> Article

▬▬▬▬▬▬▬▬▬▬

Critiques // « Le Centaure et l’Animal », Ko Morobushi et Bartabas à Chaillot

« Le Centaure et l’Animal », Ko Morobushi et Bartabas à Chaillot

Déc 10, 2010 | Un commentaire sur « Le Centaure et l’Animal », Ko Morobushi et Bartabas à Chaillot

Critique de Denis Sanglard

Animalité et métamorphose

Il est des moments extrêmement rare où le temps est suspendu, où soudainement quelque chose de ténu, d’impalpable vous traverse et vous bouleverse. La rencontre entre Bartabas et Ko Morobushi tient de ce miracle, de cet instant inouï et précieux. Ko Morobushi est un des grand maître du butô, héritier de Tatsumi Hijikata et de Kazuo Ohno, les fondateurs de cette danse japonaise contemporaine. Les premiers manifestes de cette danse s’inspiraient de Genêt, Bataille, Artaud et Lautréamont. Lautréamont justement qui sert ici de fil rouge, de point de rencontre entre l’art de Bartabas et de Ko Morubushi. Les chants de Maldoror rythment ce duo, dit en voix off par Jean-Luc Debatisse. C’est une langue musicale qui fait sens, où il est question de métamorphose, de rêve et d’animalité.

© Nabil Boutros

Cette animalité est une des grandes composantes de la danse butô. « Un cheval et ange forment un même corps, voilà ce qu’on ne voit pas souvent. Je reconnais la forme de l’animal; je reconnais la forme de l’ange; mais je ne peux le scinder dans mon esprit; en effet dans mon esprit elles sont collées l’une dans l’autre, et ne forment qu’un corps indépendant et libre. » (1) Quatre chevaux accompagnent ce duo exceptionnel. Quatre danseurs butô, voilà le miracle de Bartabas ! À l’image de Ko Morobushi, ces chevaux sont en présence, cette présence particulière, propre au danseur butô, toute en énergie concentrée et intérieure. Cette présence immobile, en attente, qui est danse et dont le moindre tressaillement prend une ampleur insoupçonnée. Le rythme même en est bouleversé. Il faut accepter cette lenteur, cette épure et la répétition lancinante et volontaire d’images. Comme ce cheval chutant au ralenti, décomposant son mouvement, tandis que Ko Morobushi, explosant le sien, ne cesse de vouloir se relever.

▬▬▬▬▬▬▬▬▬▬

> Données extraites
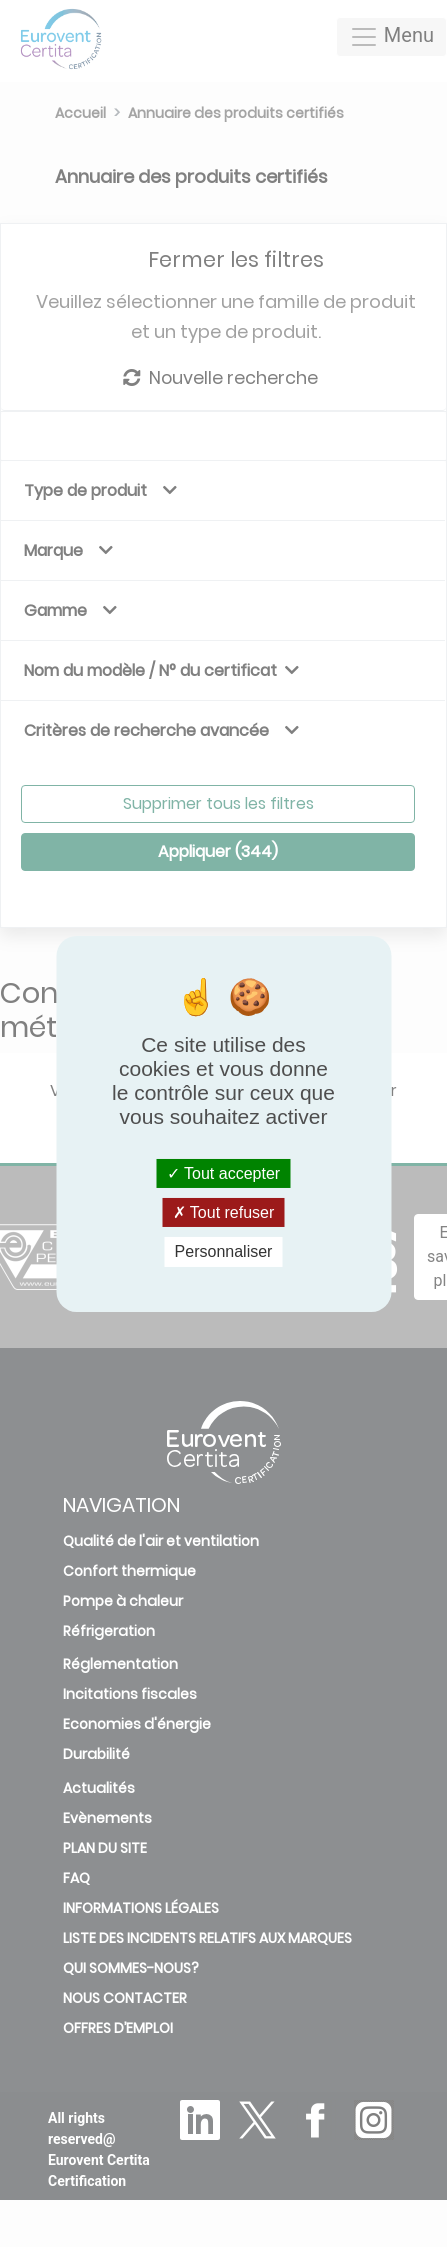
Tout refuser (224, 1212)
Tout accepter (223, 1173)
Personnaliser (224, 1251)
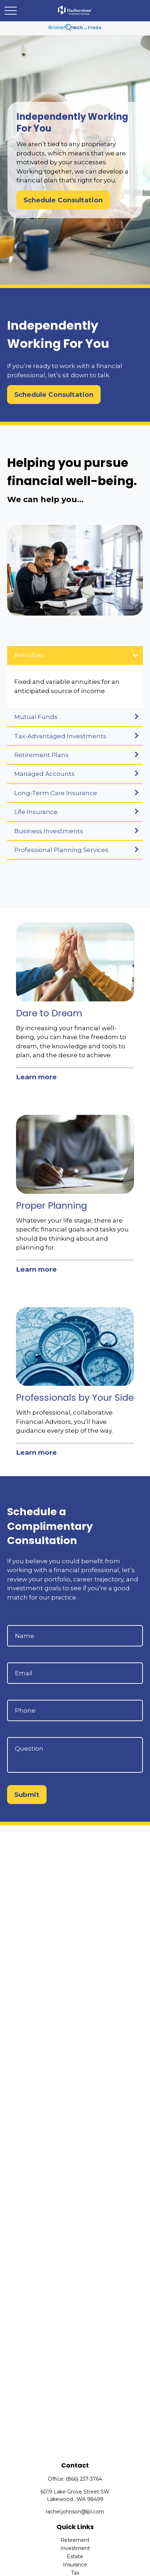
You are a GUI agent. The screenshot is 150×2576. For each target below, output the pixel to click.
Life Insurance (36, 811)
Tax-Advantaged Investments (60, 736)
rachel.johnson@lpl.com (75, 2511)
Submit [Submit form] (26, 1794)
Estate (75, 2556)
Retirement (75, 2540)
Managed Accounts (44, 773)
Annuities (29, 655)
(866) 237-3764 (84, 2479)
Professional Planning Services (61, 849)
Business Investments (48, 831)
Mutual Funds (36, 716)
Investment (75, 2548)
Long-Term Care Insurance (55, 793)
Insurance (75, 2564)
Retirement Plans (41, 755)
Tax (75, 2573)
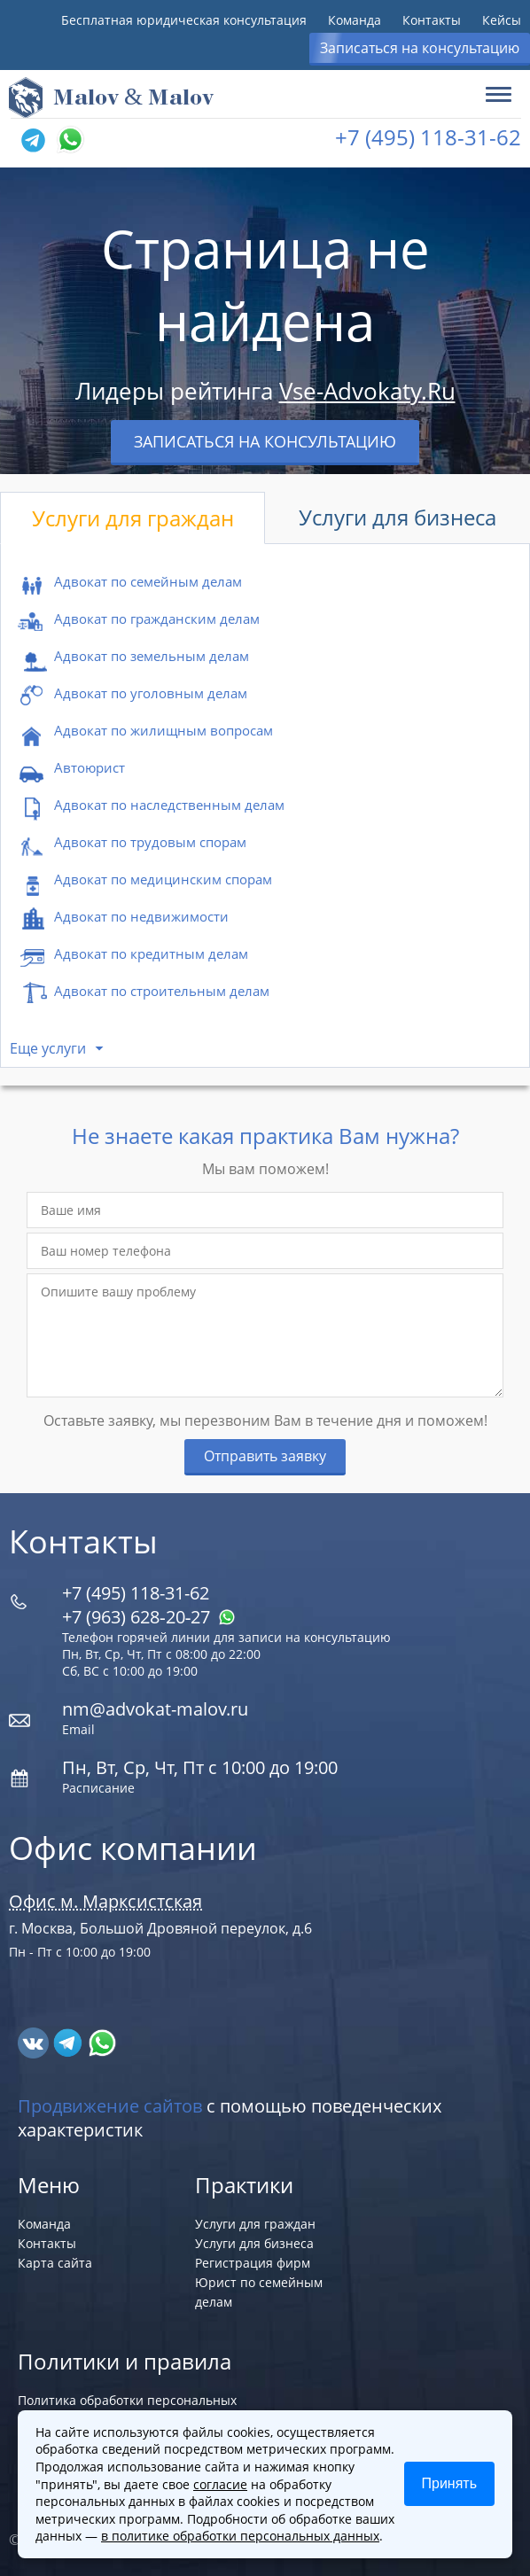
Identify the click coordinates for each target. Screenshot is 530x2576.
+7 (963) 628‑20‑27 (149, 1617)
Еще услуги (48, 1048)
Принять (450, 2483)
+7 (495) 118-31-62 (428, 137)
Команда (354, 20)
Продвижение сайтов (110, 2106)
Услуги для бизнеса (397, 517)
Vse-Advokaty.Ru (367, 391)
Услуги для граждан (133, 518)
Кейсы (501, 20)
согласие (220, 2484)
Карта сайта (55, 2262)
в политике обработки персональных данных (240, 2535)
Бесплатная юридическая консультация (184, 20)
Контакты (431, 20)
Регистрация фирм (252, 2262)
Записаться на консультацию (419, 48)
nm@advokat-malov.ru (155, 1709)
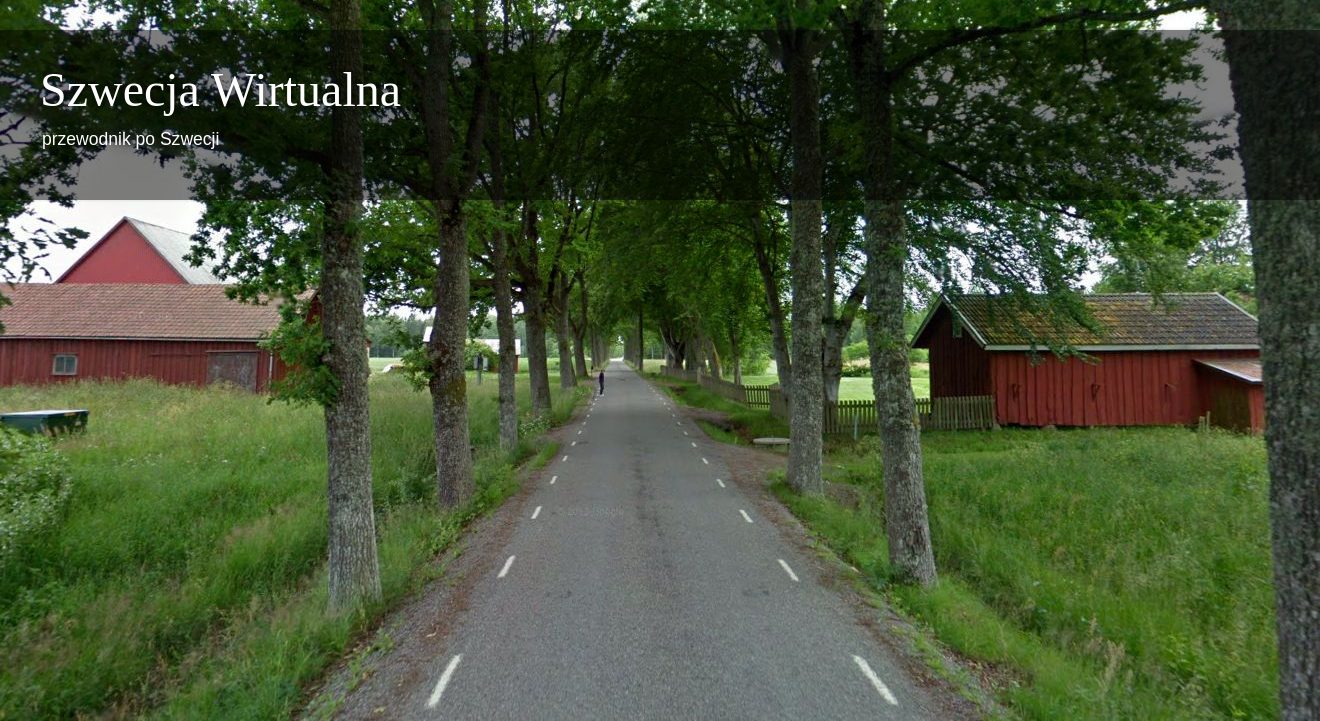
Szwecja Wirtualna (220, 89)
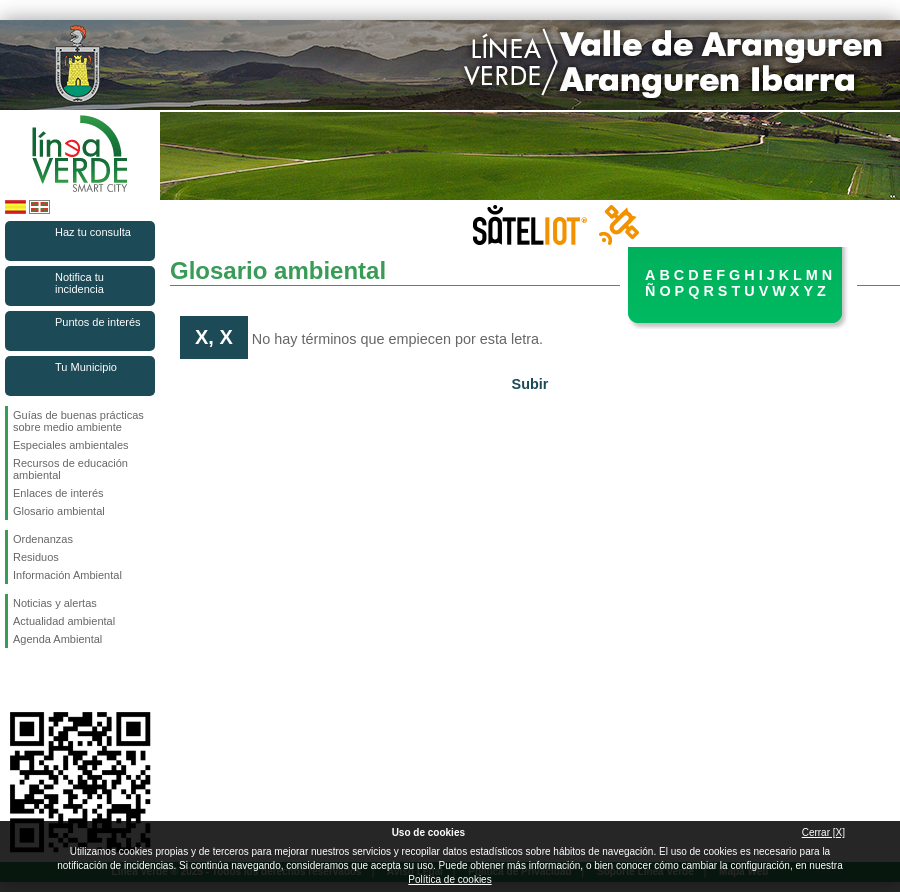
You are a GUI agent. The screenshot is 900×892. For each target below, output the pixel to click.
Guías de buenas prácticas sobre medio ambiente (78, 421)
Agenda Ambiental (57, 639)
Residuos (36, 557)
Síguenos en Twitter (50, 680)
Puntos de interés (98, 322)
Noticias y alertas (55, 603)
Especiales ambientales (71, 445)
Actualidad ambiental (64, 621)
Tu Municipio (86, 367)
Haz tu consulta (93, 232)
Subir (530, 384)
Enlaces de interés (58, 493)
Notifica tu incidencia (79, 283)
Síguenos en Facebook (17, 680)
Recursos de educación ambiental (70, 469)
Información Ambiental (67, 575)
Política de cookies (449, 879)
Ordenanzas (43, 539)
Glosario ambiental (59, 511)
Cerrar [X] (823, 832)
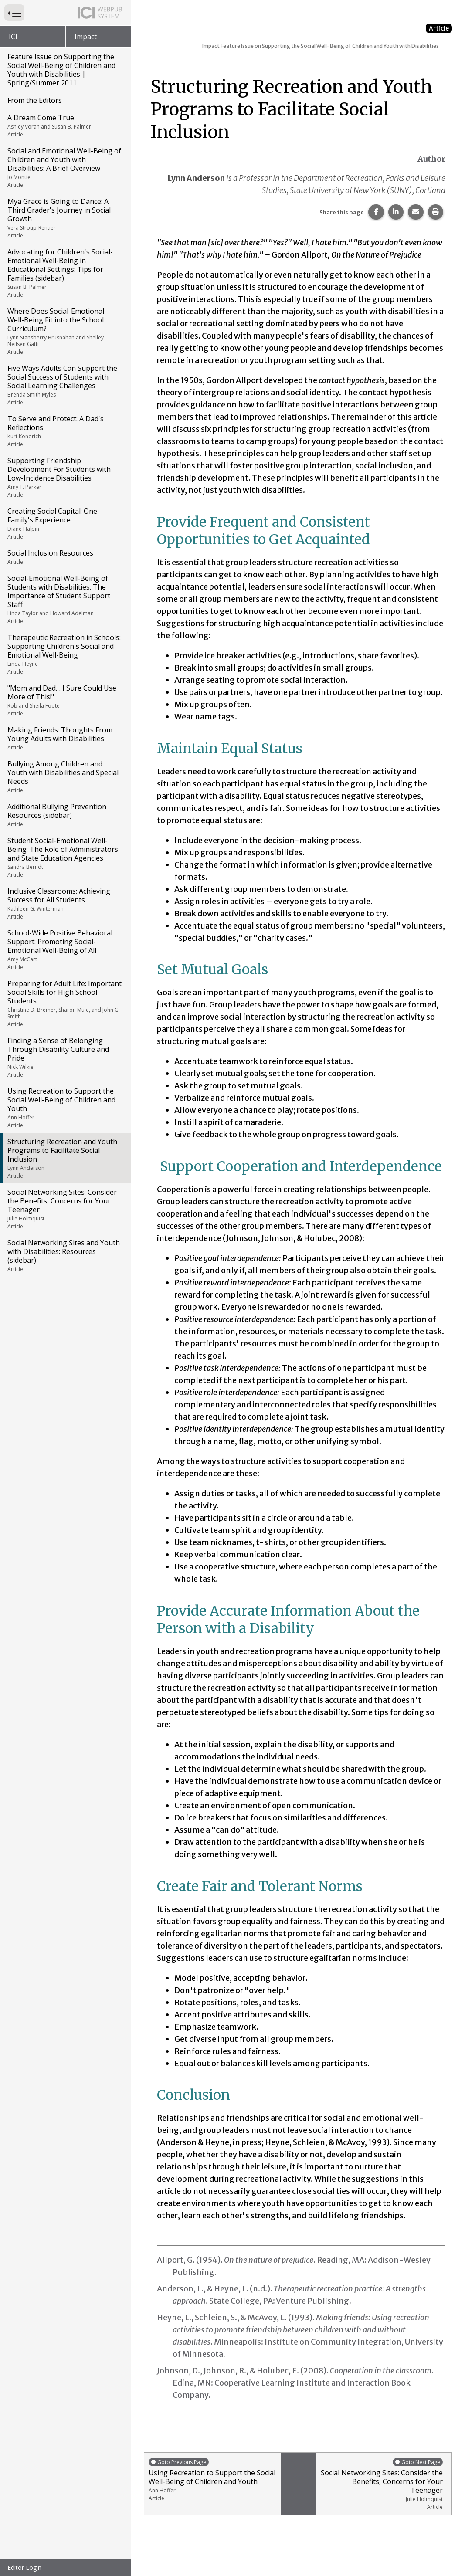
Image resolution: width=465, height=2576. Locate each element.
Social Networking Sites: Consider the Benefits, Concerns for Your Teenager (64, 1208)
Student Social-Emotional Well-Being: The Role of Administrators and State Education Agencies (64, 857)
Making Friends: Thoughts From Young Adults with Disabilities (64, 738)
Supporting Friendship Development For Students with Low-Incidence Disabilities (64, 477)
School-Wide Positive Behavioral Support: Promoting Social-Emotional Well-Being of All (64, 949)
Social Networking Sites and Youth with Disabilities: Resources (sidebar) (64, 1255)
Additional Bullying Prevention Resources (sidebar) (64, 815)
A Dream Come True (64, 125)
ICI (13, 36)
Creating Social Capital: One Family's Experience (64, 523)
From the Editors (34, 100)
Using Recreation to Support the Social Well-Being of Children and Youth (64, 1107)
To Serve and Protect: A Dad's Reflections (64, 431)
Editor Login (24, 2567)
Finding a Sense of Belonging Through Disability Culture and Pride (64, 1057)
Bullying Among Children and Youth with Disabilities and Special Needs (64, 776)
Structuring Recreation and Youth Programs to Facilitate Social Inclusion (64, 1158)
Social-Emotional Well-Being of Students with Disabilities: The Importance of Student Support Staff (64, 599)
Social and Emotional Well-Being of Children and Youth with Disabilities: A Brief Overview (64, 167)
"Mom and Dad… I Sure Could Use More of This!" (64, 700)
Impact (86, 36)
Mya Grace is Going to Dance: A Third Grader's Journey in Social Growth (64, 218)
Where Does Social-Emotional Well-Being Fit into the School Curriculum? (64, 331)
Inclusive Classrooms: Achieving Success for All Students (64, 903)
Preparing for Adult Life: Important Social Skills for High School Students (64, 1003)
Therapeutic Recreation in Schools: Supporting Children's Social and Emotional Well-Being (64, 654)
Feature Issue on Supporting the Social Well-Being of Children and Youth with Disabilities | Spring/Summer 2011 (61, 70)
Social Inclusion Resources (64, 557)
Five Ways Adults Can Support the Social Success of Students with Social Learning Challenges (64, 384)
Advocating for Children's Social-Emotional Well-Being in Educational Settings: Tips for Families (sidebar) (64, 272)
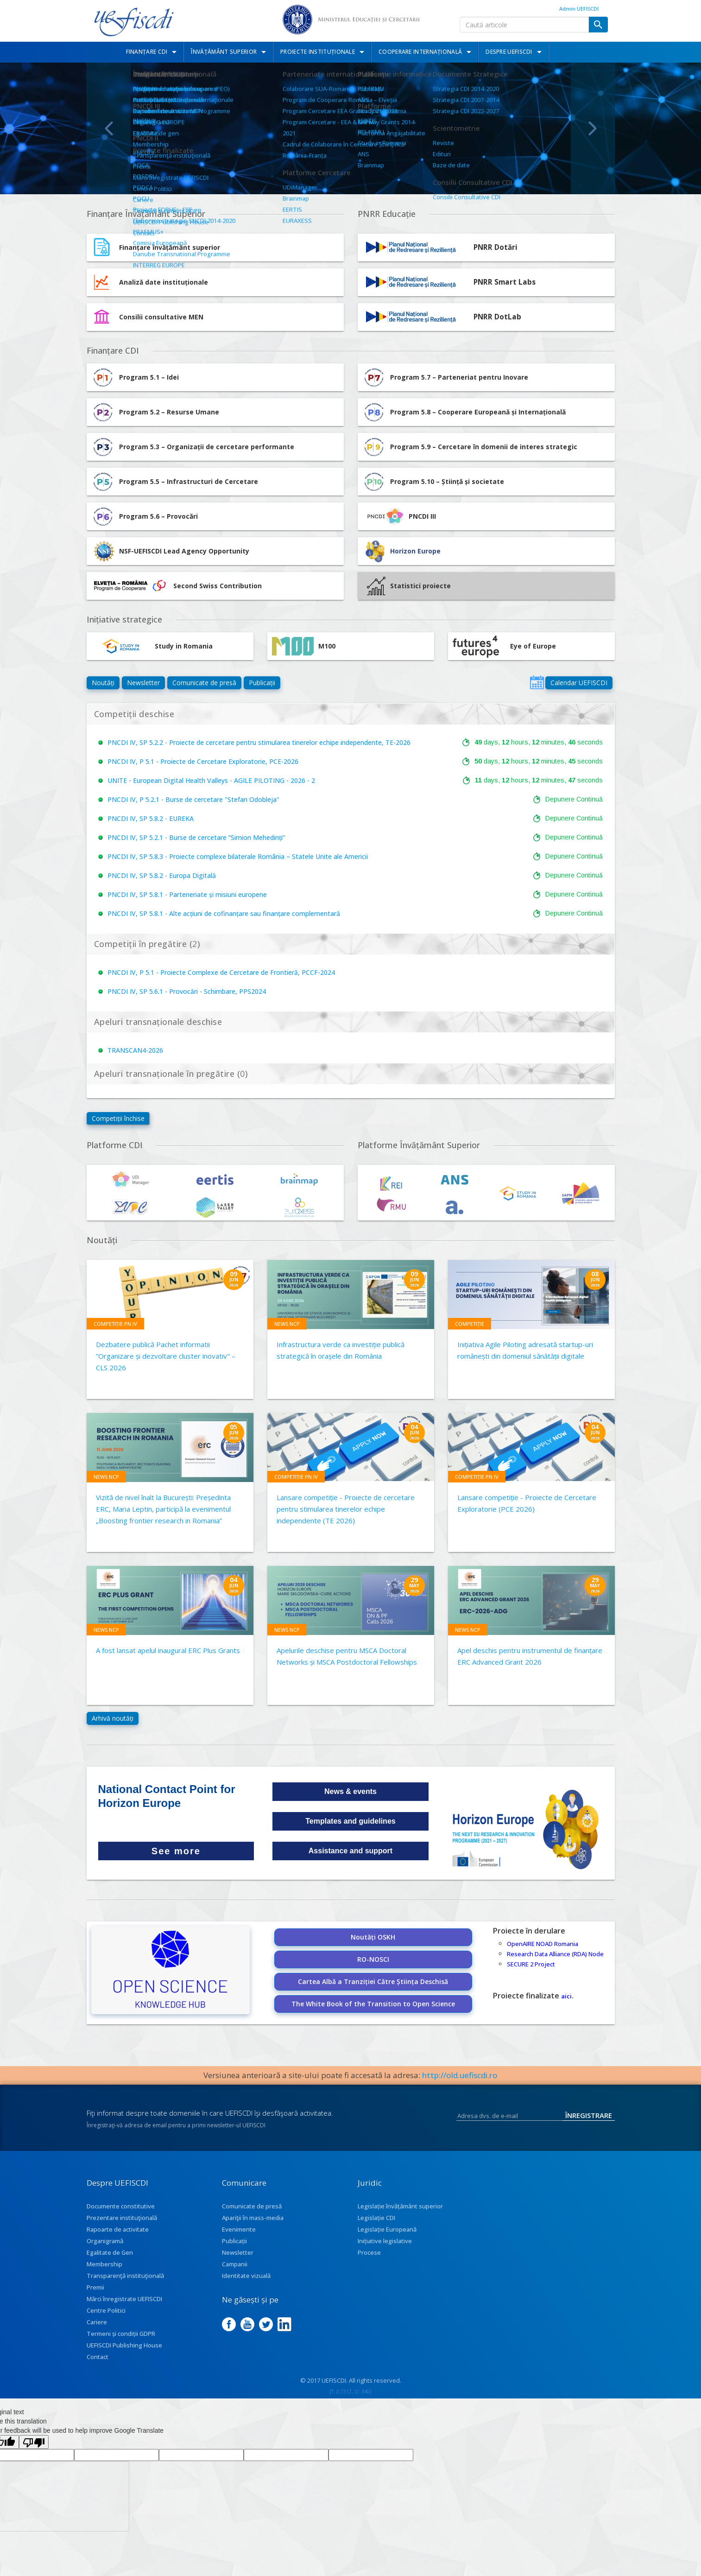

▬▬▬▬▬▬▬▬▬▬

> Objet de l'exercice
D'après l'article sur « Le Centaure et l'Animal », qui dit en voix off « Les chants de Maldoror » ? Vous n'avez pas besoin des entrées.

> Résultat obtenu
Jean-Luc Debatisse.